CHP Genel Başkan Yardımcısı Muharrem Erkek, "YSK'nın kararı hukuken, siyaset ve vicdanen yanlış bir karardır" dedi.
YSK’nın bu kararı, belediye başkanları, belediye meclis üyeleri ve muhtarların “kamuda istihdam edilen kişiler” olduğuna dair bir Danıştay kararına dayanarak verdiğine dikkat çeken Erkek, “KHK’lılar kamudan ihraç edilen kişilerdir. Oysa burada söz konusu olan insanlar, vatandaşların oylarıyla belli bir süre için seçilmiş insanlar. Dolayısıyla bu kişiler, kamuda istihdam edilen kişi çerçevesine girmez” diye konuştu.
Erkek şöyle dedi;
“Bu insanlar yargı kararıyla ihraç edilmedi.Haklarında aday olmalarına veya seçilmelerine engel herhangi bir yargı kararı yok bu insanların.

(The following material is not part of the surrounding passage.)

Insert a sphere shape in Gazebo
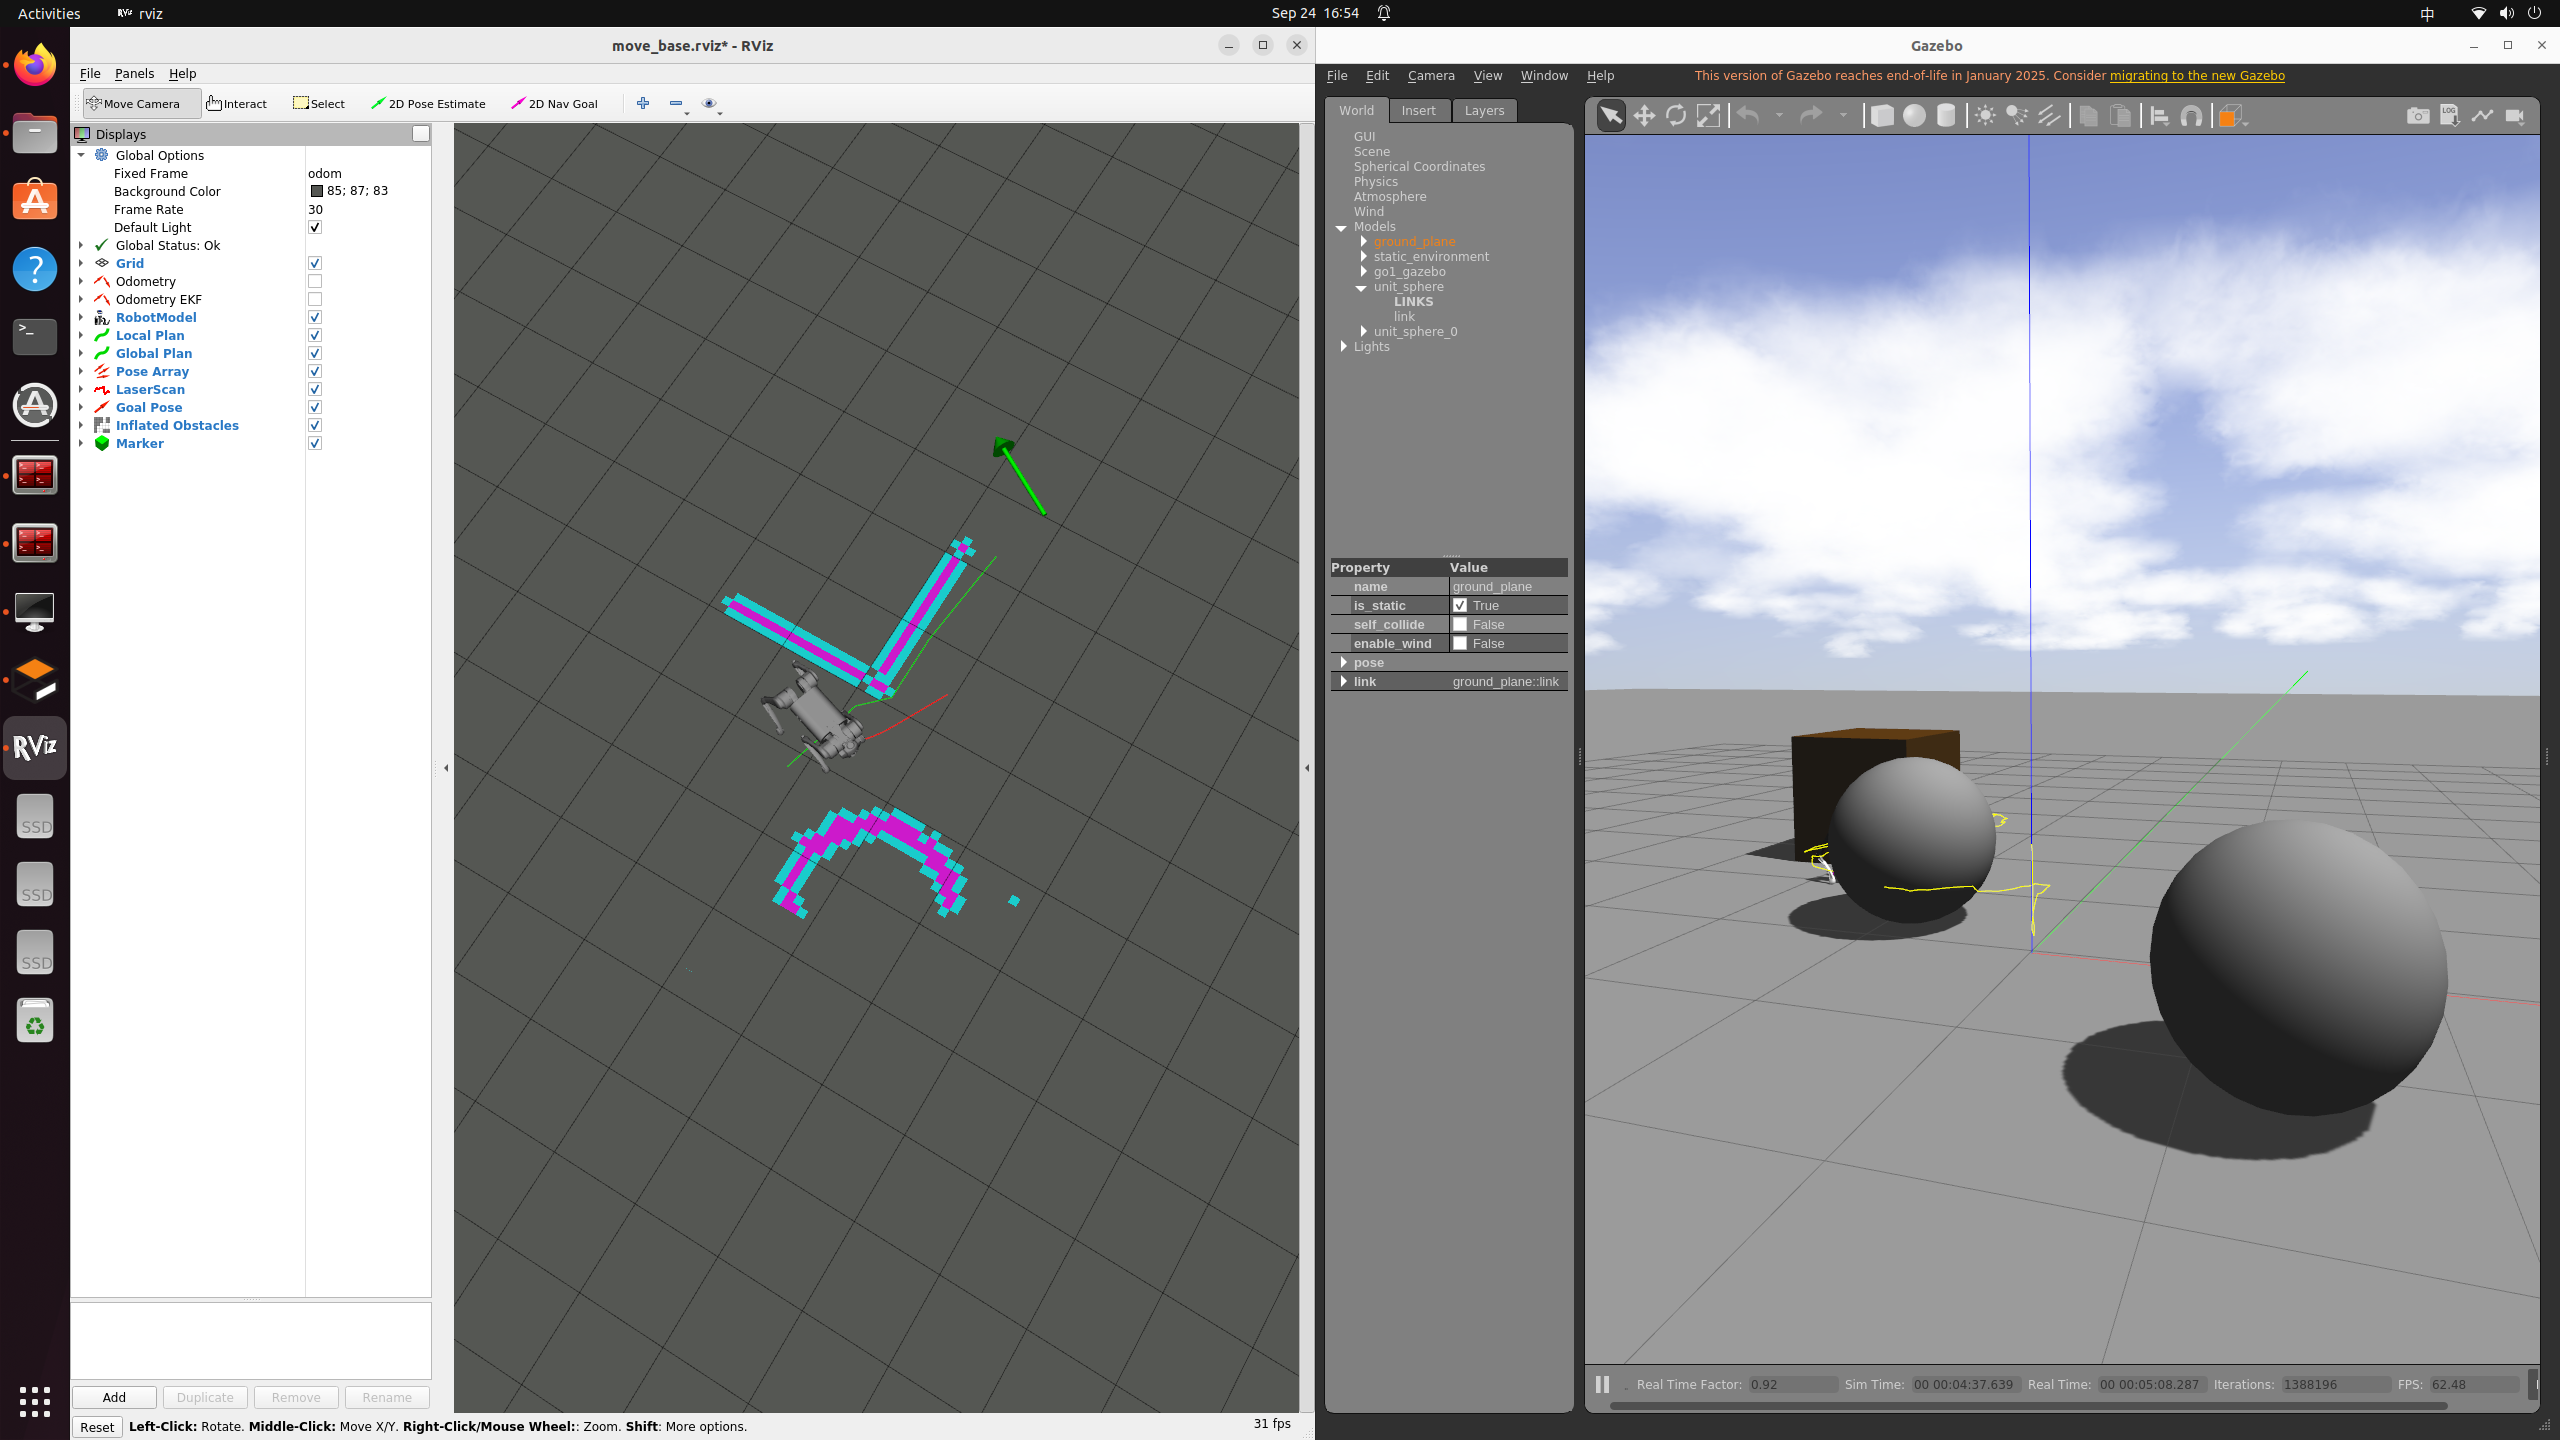This screenshot has height=1440, width=2560. click(x=1914, y=116)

Bir kişinin nasıl aday olabileceği kanunda belirlenmiş. Seçim kurulları incelemiş kesinleştirmiş. Seçime girmiş kazanmış. Dolayısıyla YSK’nın seçilmiş bu kişilere mazbata vermeyi reddetmesi, seçmen iradesine müdahaledir.”
“MİLLETVEKİLİ OLABİLİYOR, AMA MUHTAR OLAMIYOR…”

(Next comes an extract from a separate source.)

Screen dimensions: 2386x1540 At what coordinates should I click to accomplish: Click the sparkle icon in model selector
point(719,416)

24 Haziran genel seçimlerinde YSK’nın KHK’lıların milletvekili olmasının önünü açtığını da hatırlatan Erkek, “KHK ile ihraç edilmiş bir kişiyi milletvekili yapıyorsunuz, TBMM en üst düzey kamu organıdır. Cumhuriyetin devletin temel organlarından biri olan TBMM’de yasalar yapılıyor. KHK’lılar yasa yapıyor, milletvekili oluyor, ancak muhtar, belediye başkanı ya da belediye meclis üyesi olamıyor. YSK’nın, bu son kararı ile iktidarın, Saray’ın baskılarına boyun eğdiğini düşünüyorum” dedi.

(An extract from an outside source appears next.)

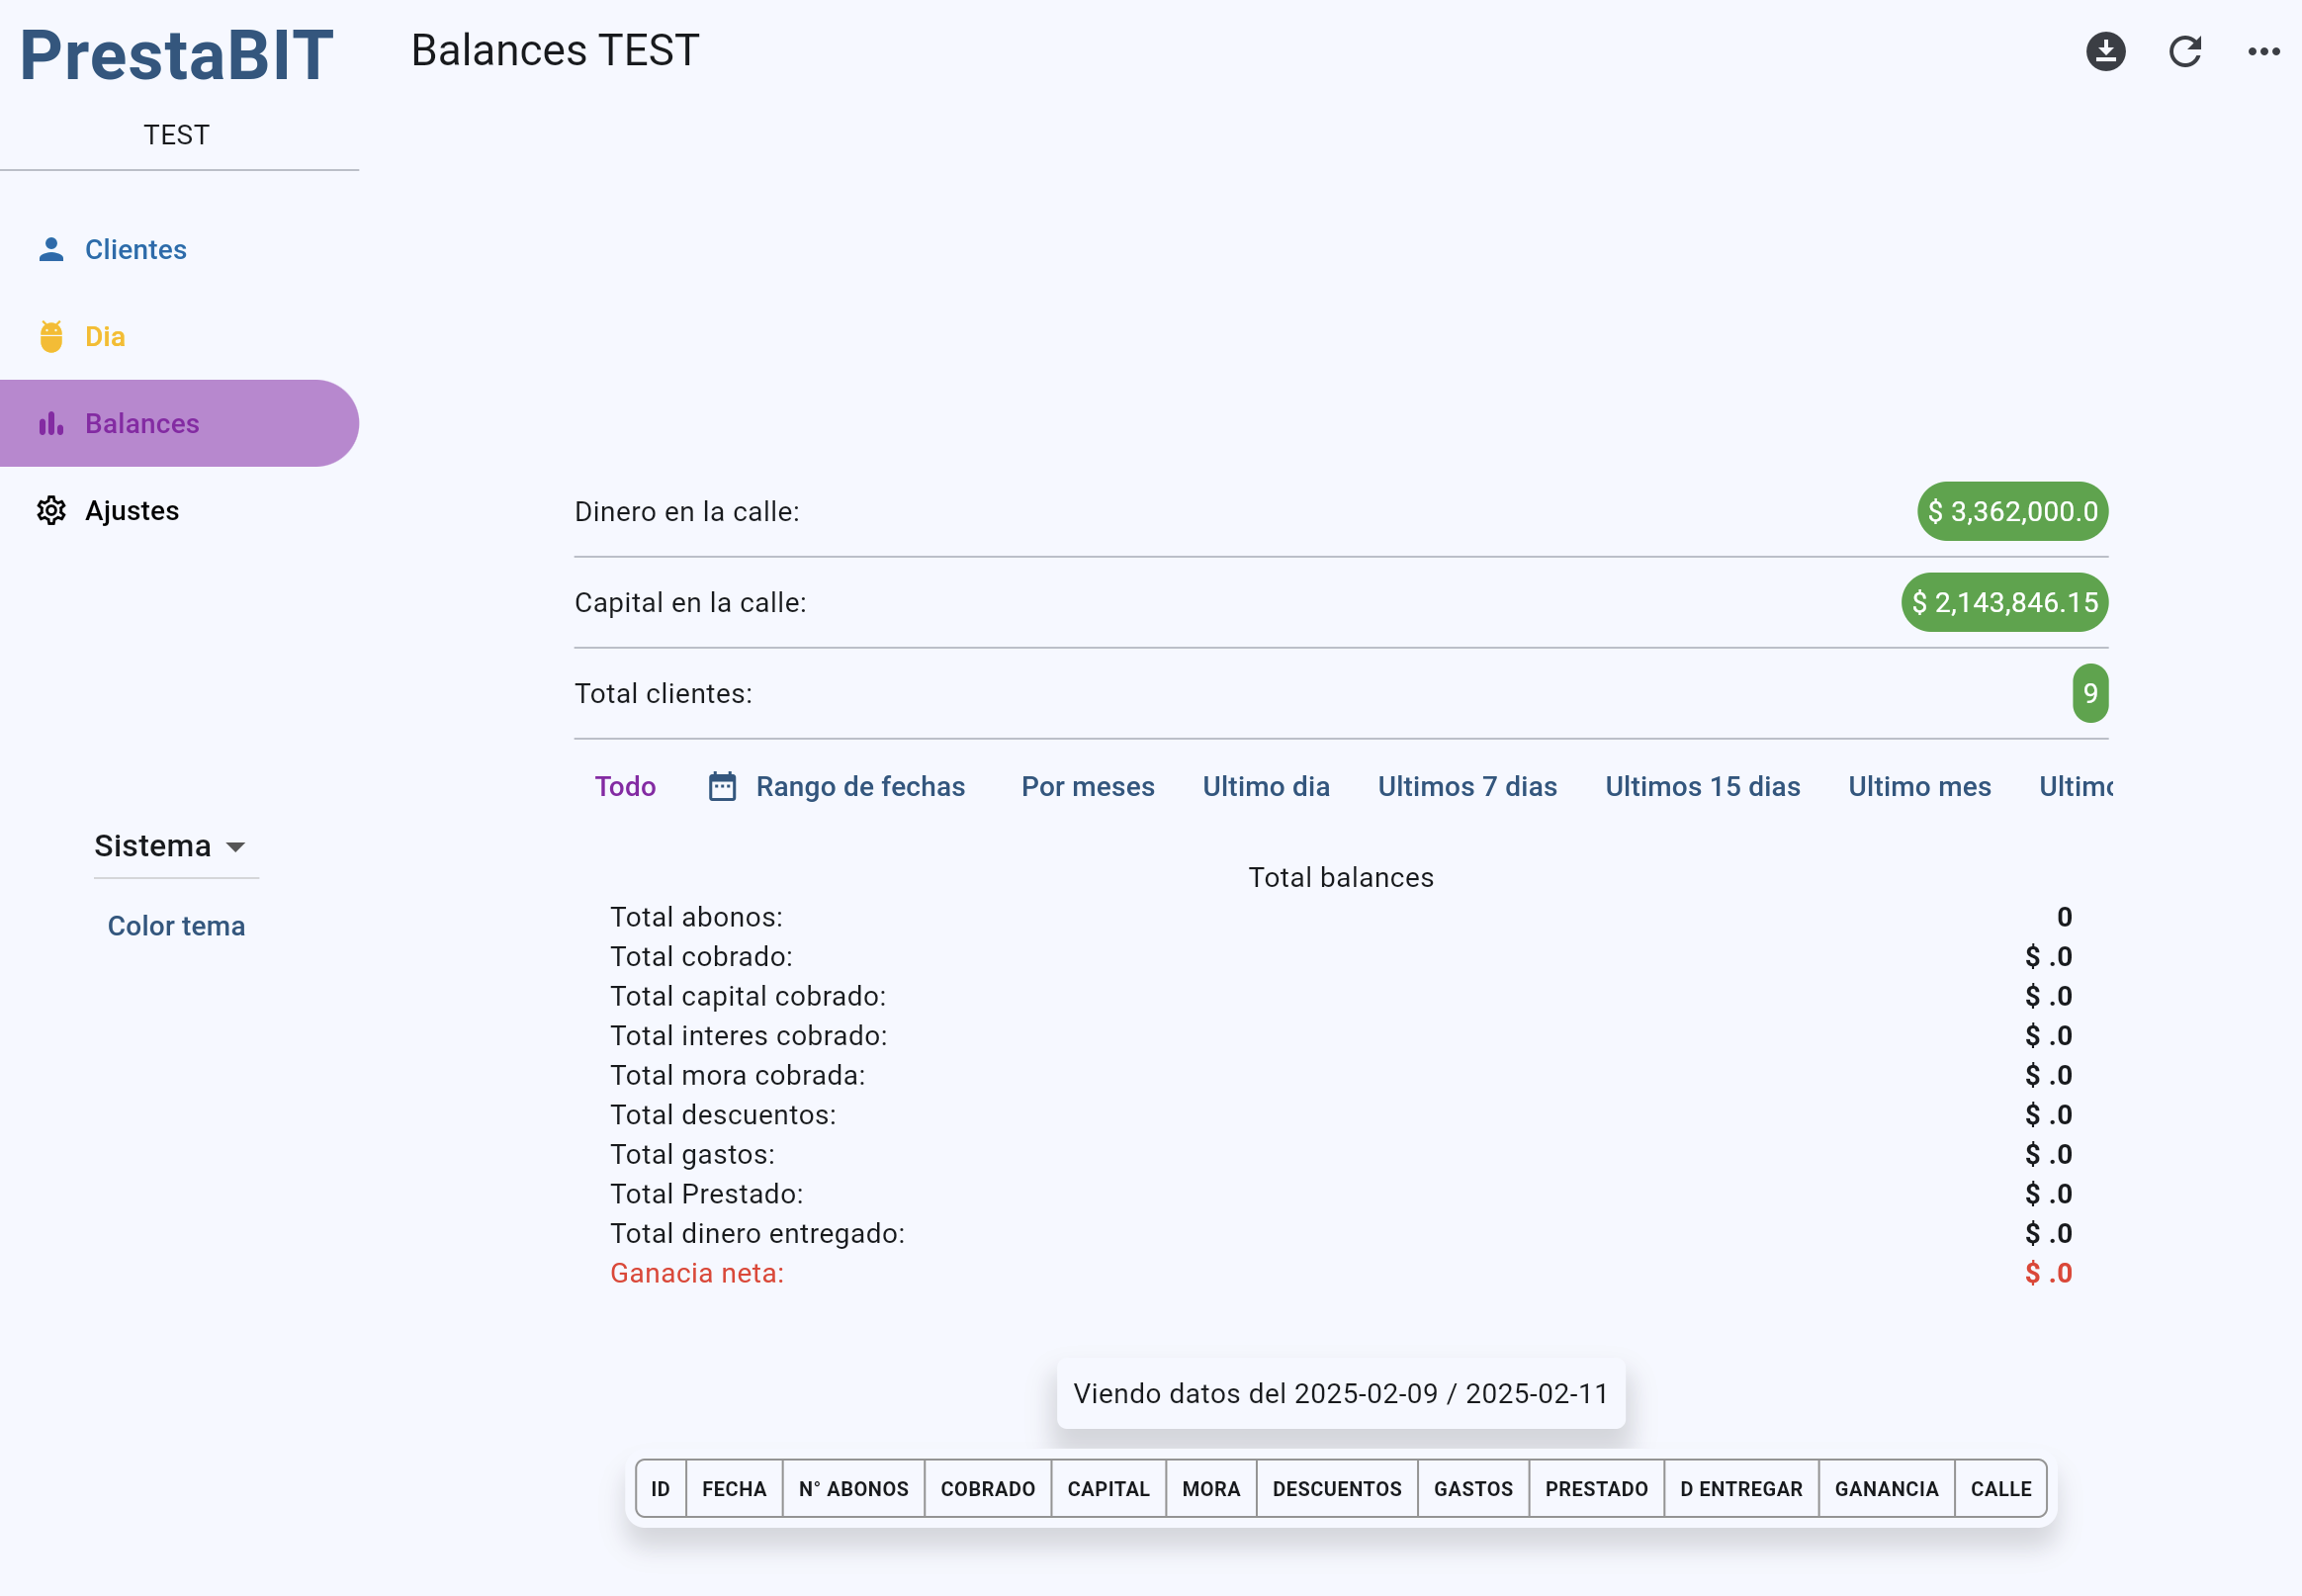The image size is (2302, 1596).
Task: Click the Dia bug icon in sidebar
Action: 51,336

“YSK, ADAY YAPTIĞI KİŞİLERE, SEÇİLİNCE MAZBATA VERMİYOR…”
Türkiye’de seçimlerin YSK’nın gözetim ve denetiminde yapıldığına da dikkat çeken Erkek, “YSK, aday yapıp seçime soktuğu kişilere, şimdi diyor ki “seçilemezsiniz”, “Kazanırsan olmaz”, “aday olabilirsin ama seçilemezsin”. Burada Anayasa’nın 15. maddesinin son cümlesine bakmak gerekiyor; Ne diyor Anayasa; “Hiç kimse, suçluluğu mahkeme kararıyla saptanıncaya kadar suçlu gösterilemez.” Bu vatandaşların Anayasa ile güvence altına alınmış temel bir hakkı. Şimdi bu hak hiçe sayılıyor. YSK’nın kararı bu açıdan da hem vahim, hem de ironik” diye konuştu.